Congress has been imposing requirements on states in exchange for money for at least a century, Conlan says. During the 19th century, Congress handed out land grant and college funds without any real provisos. Since then, however, Congress has used its spending authority to force states to change the way they do business in lots of areas, from highway administration to welfare policy.
“In a sense, Congress learned its lessons about just providing the funds and leaving it up to states’ good judgment,” Conlan says.
No Clear Guidance
But the Medicare decision upends that dynamic. If governors in states such as Louisiana and Florida make good on recent announcements that they won’t participate in the Medicaid expansion, the federal government lacks leverage to do much about it.

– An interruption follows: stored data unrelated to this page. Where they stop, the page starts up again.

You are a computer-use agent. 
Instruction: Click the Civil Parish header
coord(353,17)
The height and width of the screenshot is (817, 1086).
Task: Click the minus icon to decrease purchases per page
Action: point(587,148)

“It is true that this is the first time that the court has invalidated an expansion based upon restraint on federal power,” says James Blumstein, a law professor at Vanderbilt University who wrote an amicus brief in the Medicaid case that anticipated Roberts’ ruling.
“But they’ve always said for years, decades, that this [limit] existed,” Blumstein says. “If this [Medicaid rule] had not crossed the line, the line wouldn’t have existed.”
So where exactly is the line now? No one is certain.
In his health care opinion, Roberts cited a 1987 decision, South Dakota v. Dole, in which the court found that it wasn’t “impermissively coercive,” as the chief justice put it, to require states to raise the minimum drinking age to 21 or lose 5 percent of their federal highway funds.
The sum at stake amounted to less than one half of 1 percent of South Dakota’s budget at the time – a lot less than the share federal Medicaid money makes up of every state’s budget, which is about 15 percent, according to Federal Funds Information for States, which tracks federal grant money for governors and legislatures.
But because there’s such a big gap between the amount of money the court has said is permissible and the amount it has ruled is unconstitutional, no one has a clear sense of how much leverage Congress can wield over the states.
“We’ve had very little guidance about the point at which a condition becomes coercive,” says Richard Garnett, associate dean of Notre Dame Law School. “I’m not sure we really have any more guidance now.”
Redefining The Lines
It’s possible that the Medicaid ruling will remain an outlier. Medicaid is far and away the largest federal-state program, and it was an unusual move for Congress to put the entirety of existing Medicaid dollars at risk, as opposed to a small percentage of program funding.
Supreme Court decisions in the 1970s and 1980s suggested that justices were open to exploring limits on what Washington could force states to do, based on congressional spending power, but nothing much came of those cases. And the court said as far back as the 1930s that it didn’t want to wade into the murky waters of defining what might constitute coercion because that would result in “endless difficulties.”
On the other hand, nothing in the court’s opinion suggested that it views Medicaid as unique because of its size.
Other federal rules also put lots of money at risk. The government places numerous strings on education dollars, for instance. Those may not make up a huge percentage of any state’s spending, but federal grant money dominates the budgets of some school districts, who might be encouraged to sue when presented with strictures they don’t like.
The Civil Rights Act, meanwhile, threatens to cut off all federal dollars from any entity that discriminates on the basis of race or gender.
It’s also unclear whether the court’s decision opens the door for states and localities to challenge existing rules, or only new ones.
“The Supreme Court knows that this decision is going to result in some federal rules being ruled unconstitutional by some judges and maybe even upheld by some circuit courts,” says Galle, the Boston College law professor. “They know that.”